-- Opening Marker --
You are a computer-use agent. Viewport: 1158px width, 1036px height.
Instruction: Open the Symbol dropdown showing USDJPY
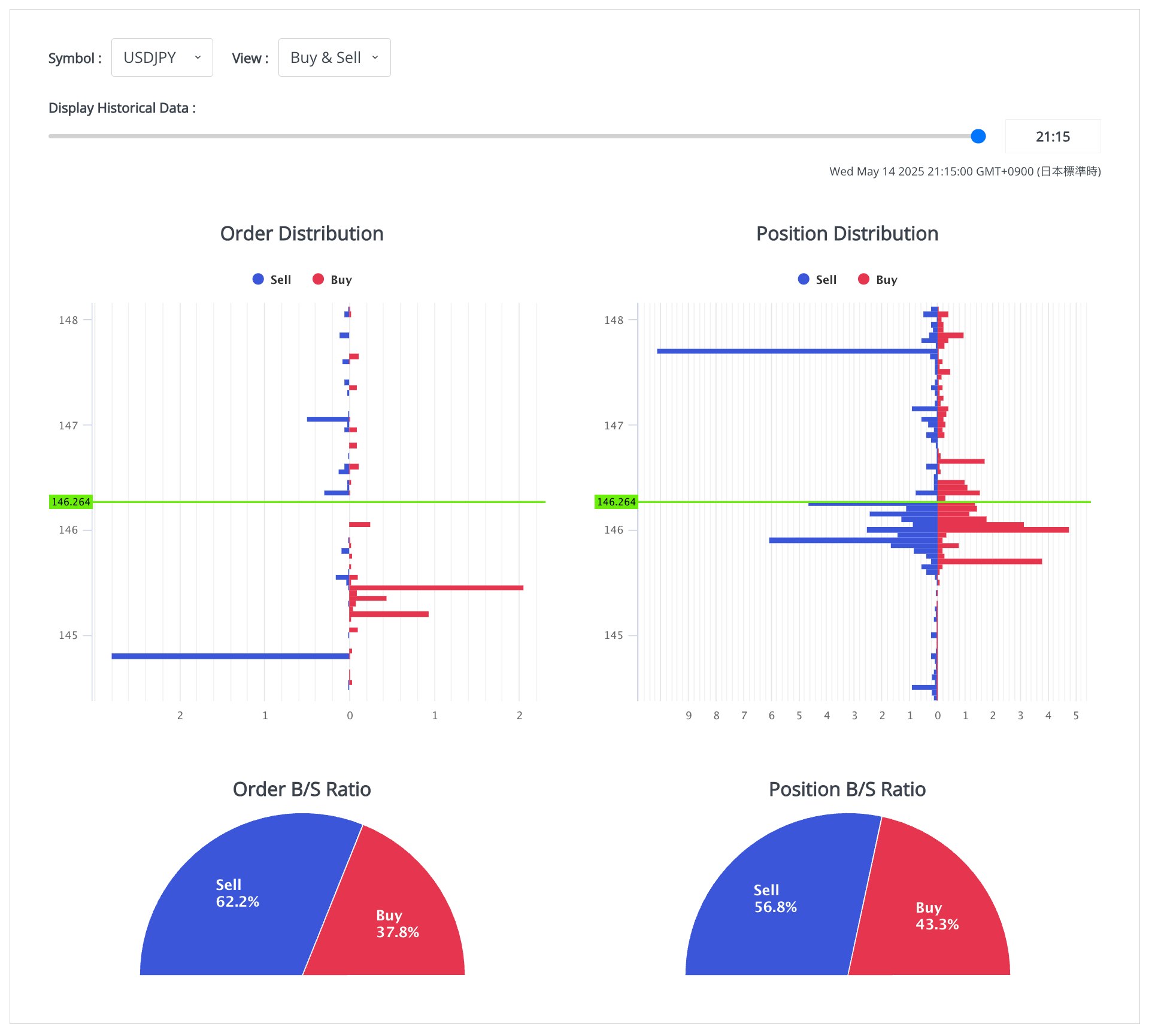(162, 57)
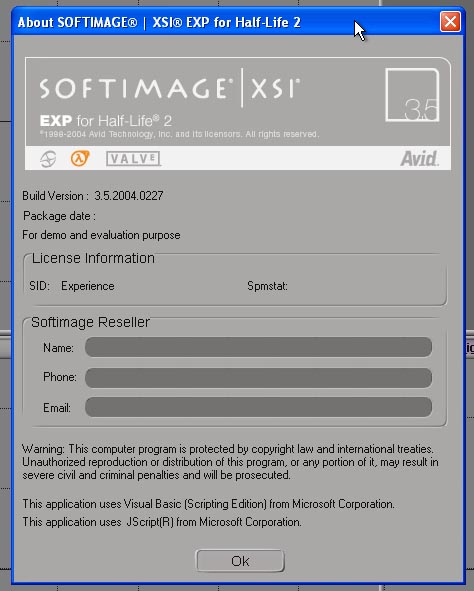Click the reseller Email field
This screenshot has height=591, width=474.
(258, 407)
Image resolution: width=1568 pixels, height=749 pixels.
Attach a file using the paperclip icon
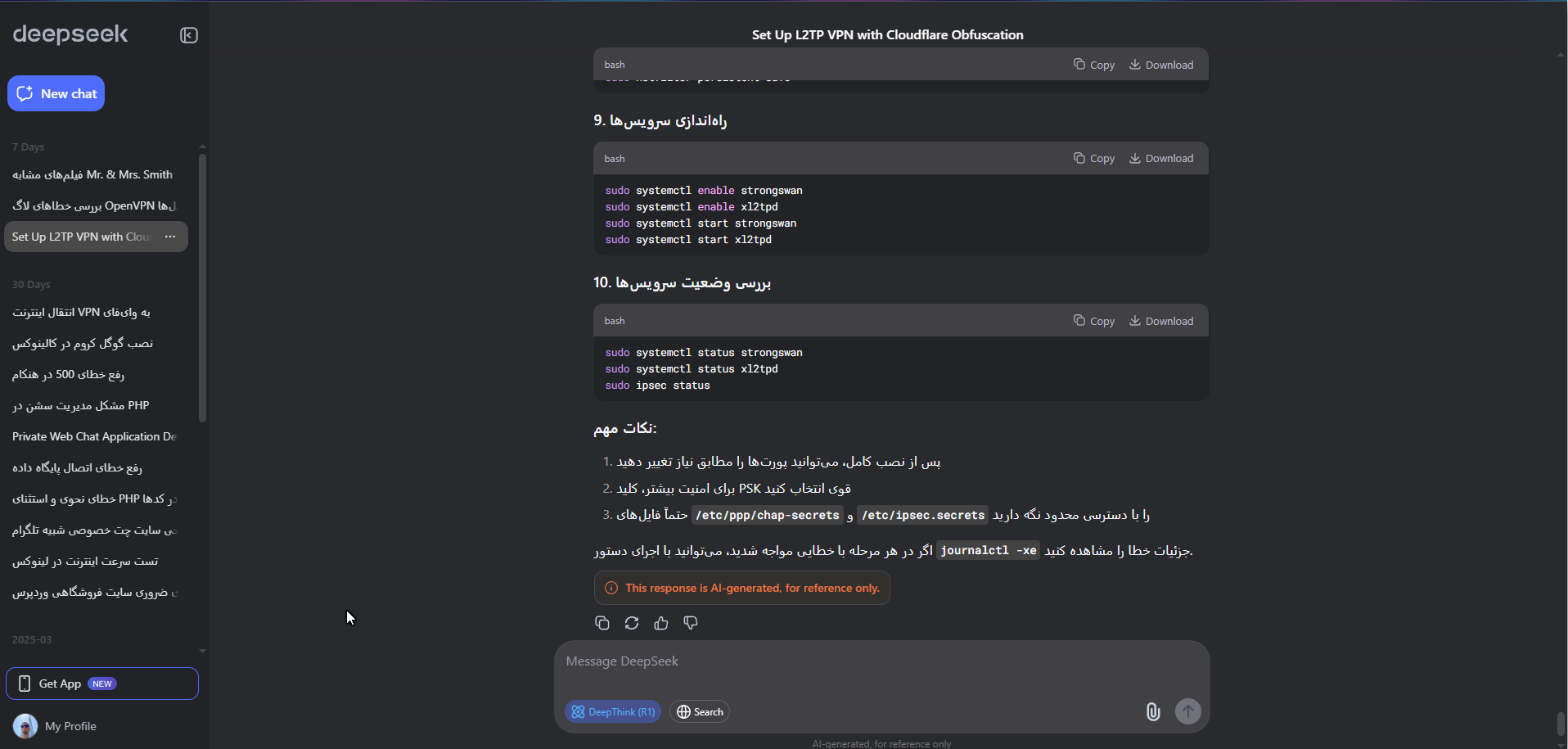tap(1153, 711)
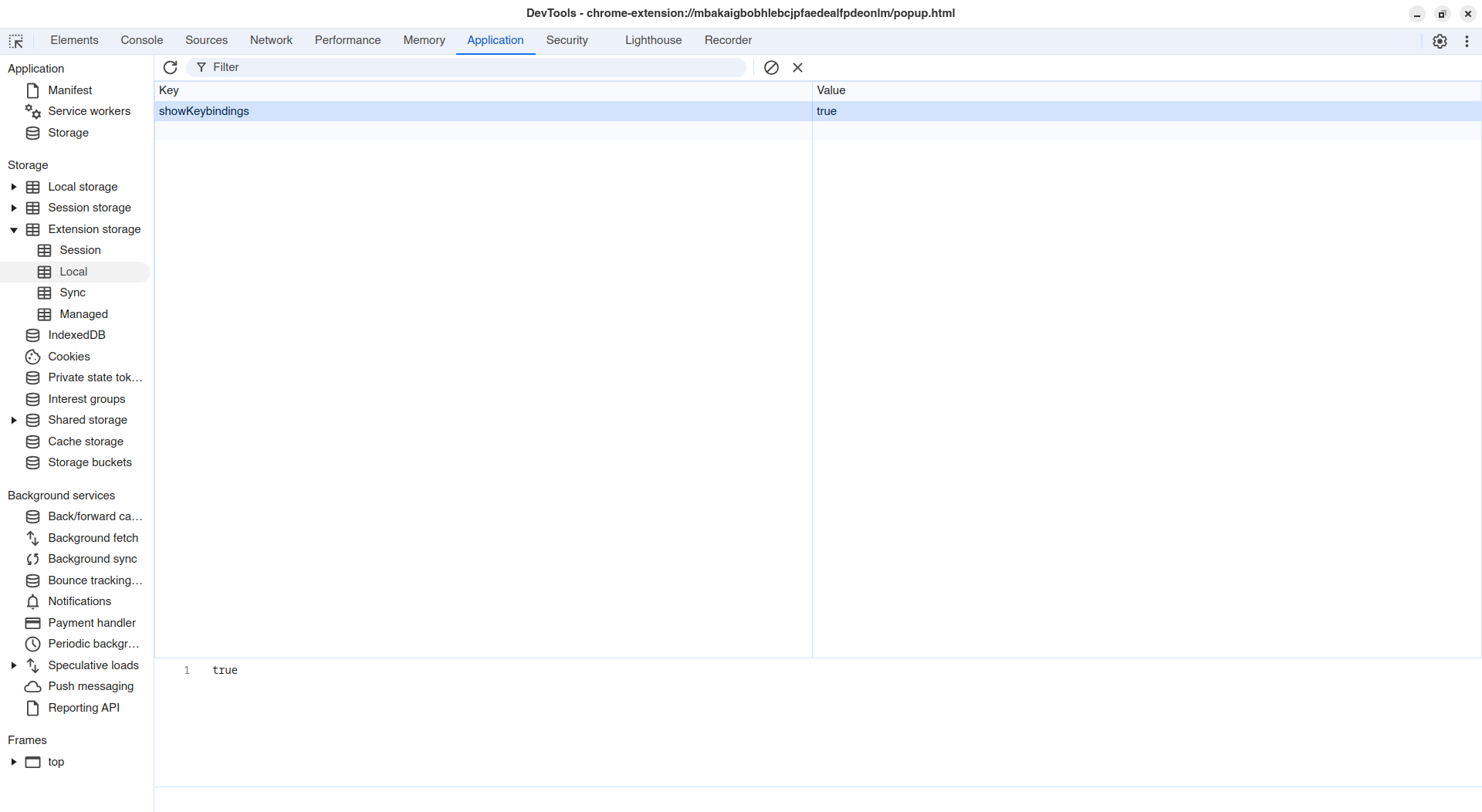Click the delete selected entry X icon

pyautogui.click(x=797, y=68)
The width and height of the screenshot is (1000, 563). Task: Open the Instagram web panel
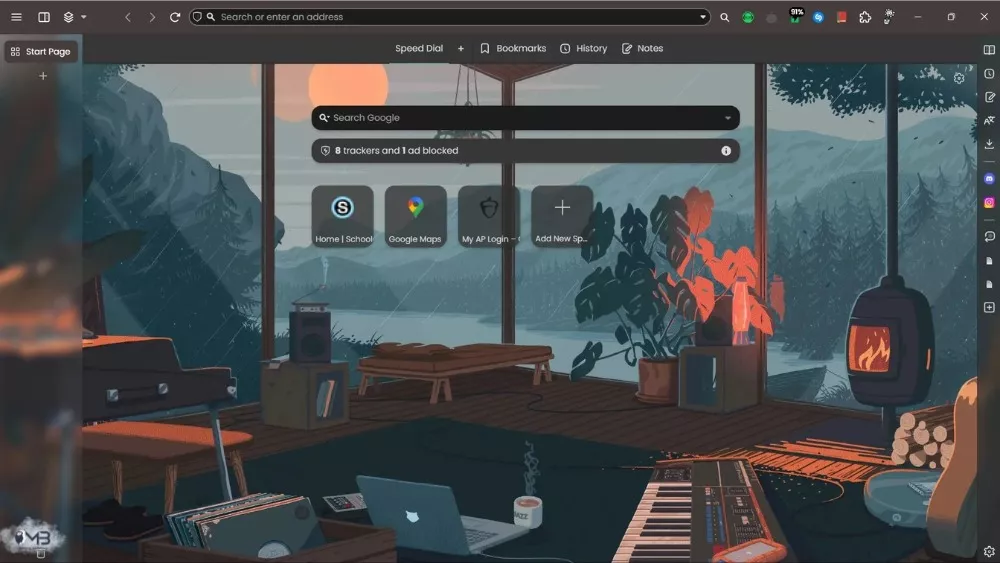pos(989,202)
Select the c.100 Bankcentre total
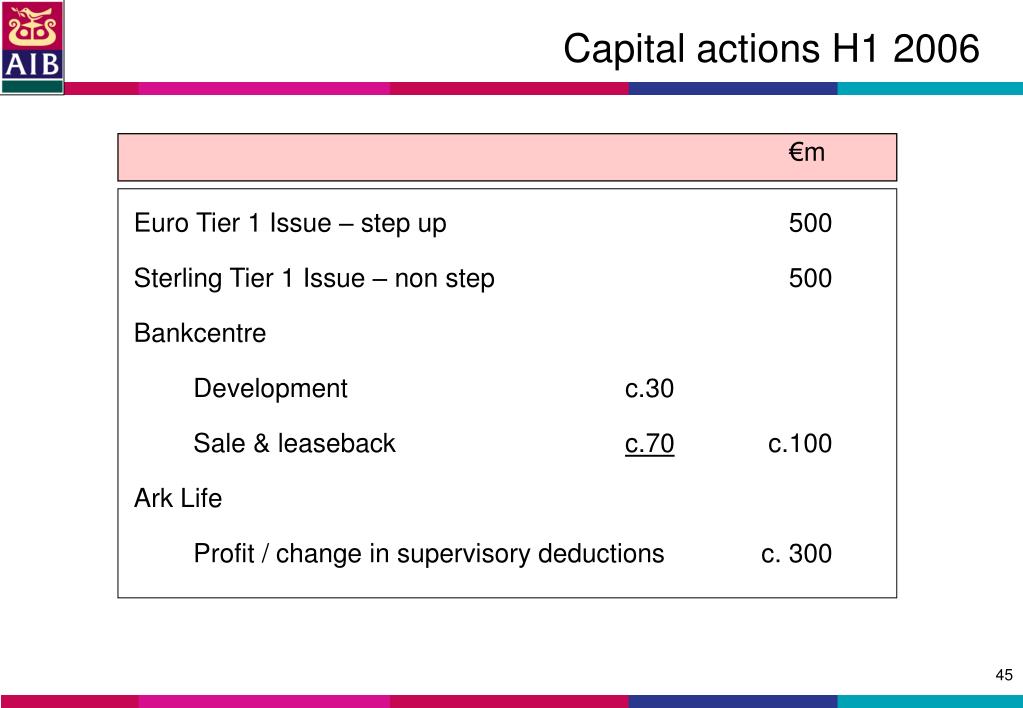1023x708 pixels. pyautogui.click(x=800, y=444)
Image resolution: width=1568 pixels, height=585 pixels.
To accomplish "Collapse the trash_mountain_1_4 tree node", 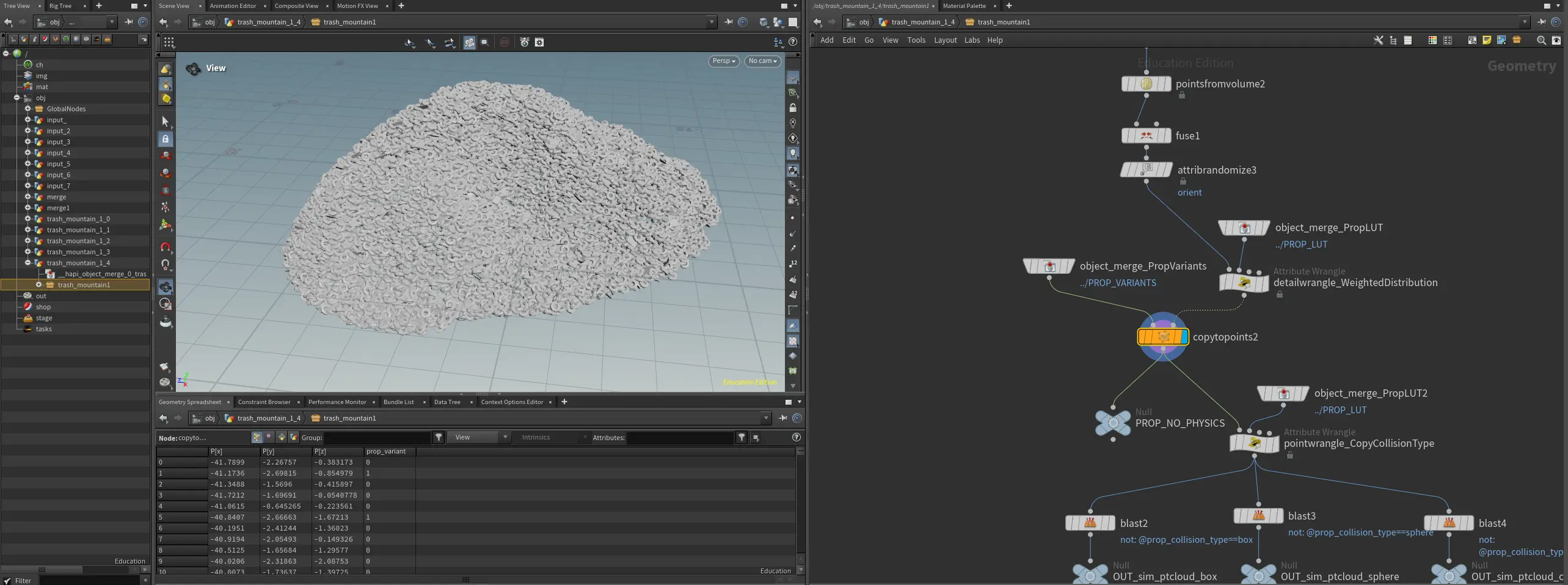I will pyautogui.click(x=27, y=263).
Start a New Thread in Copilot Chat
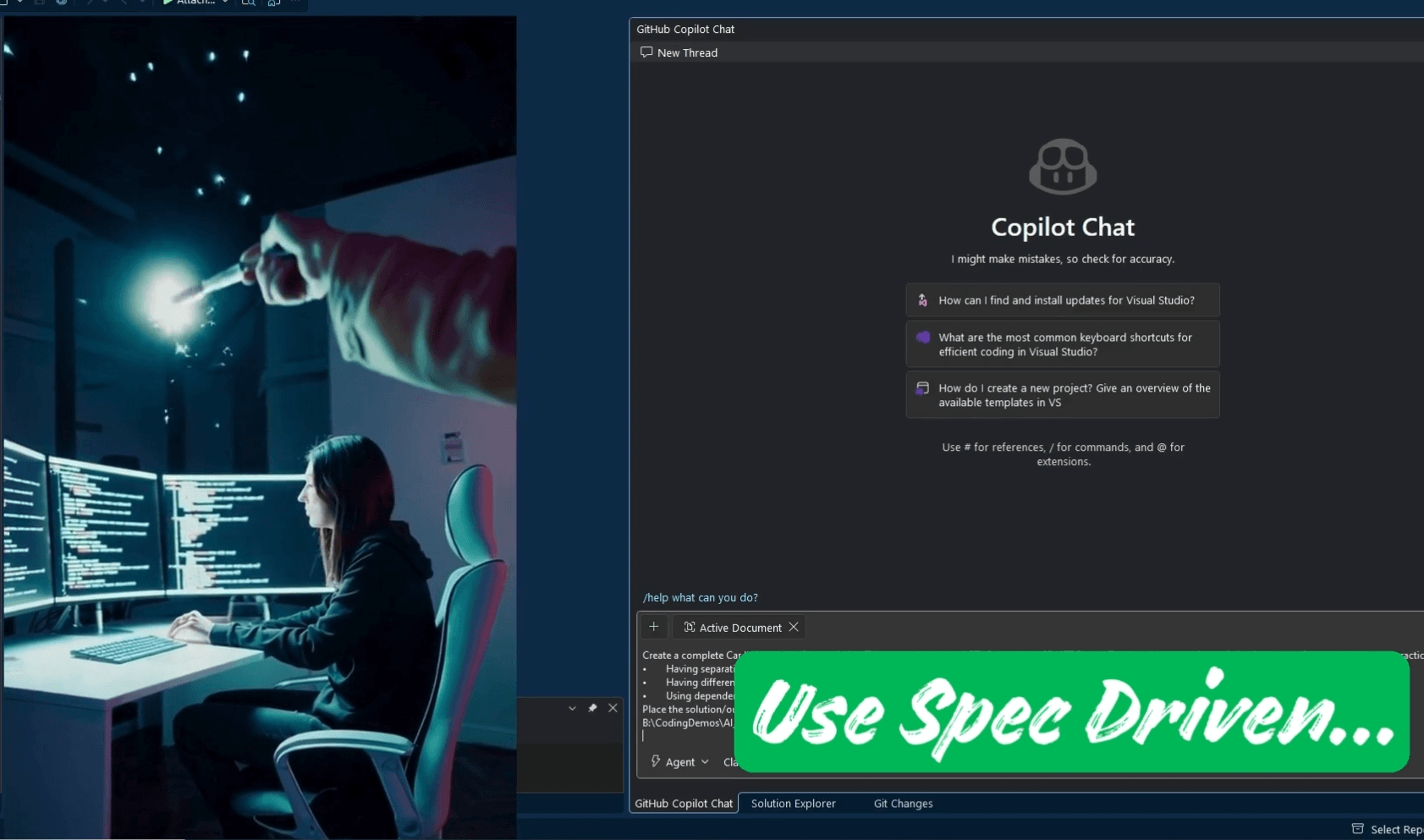Viewport: 1424px width, 840px height. click(x=679, y=52)
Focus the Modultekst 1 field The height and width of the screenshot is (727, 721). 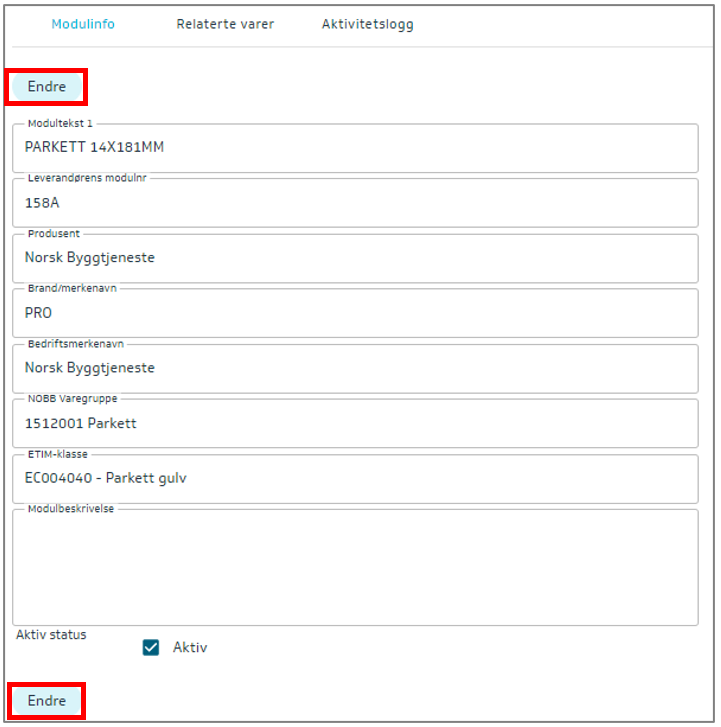(x=355, y=148)
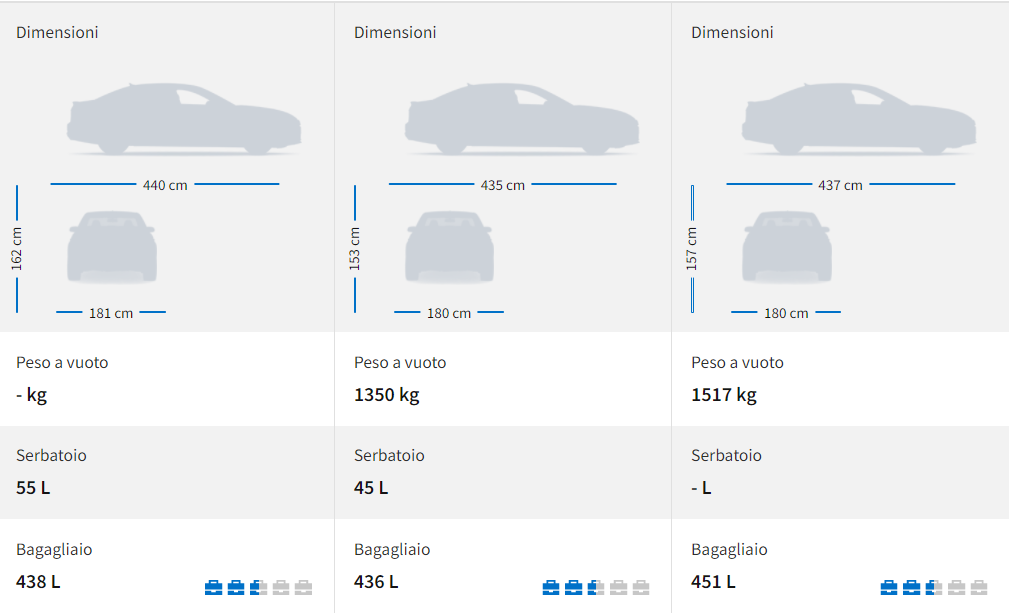1009x613 pixels.
Task: Select the first blue suitcase icon beside 451 L
Action: click(x=889, y=587)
-- Closing Marker --
## What is required
State the number of lines in the data that include the string "Image", and add nothing else.

## Output for this exercise
2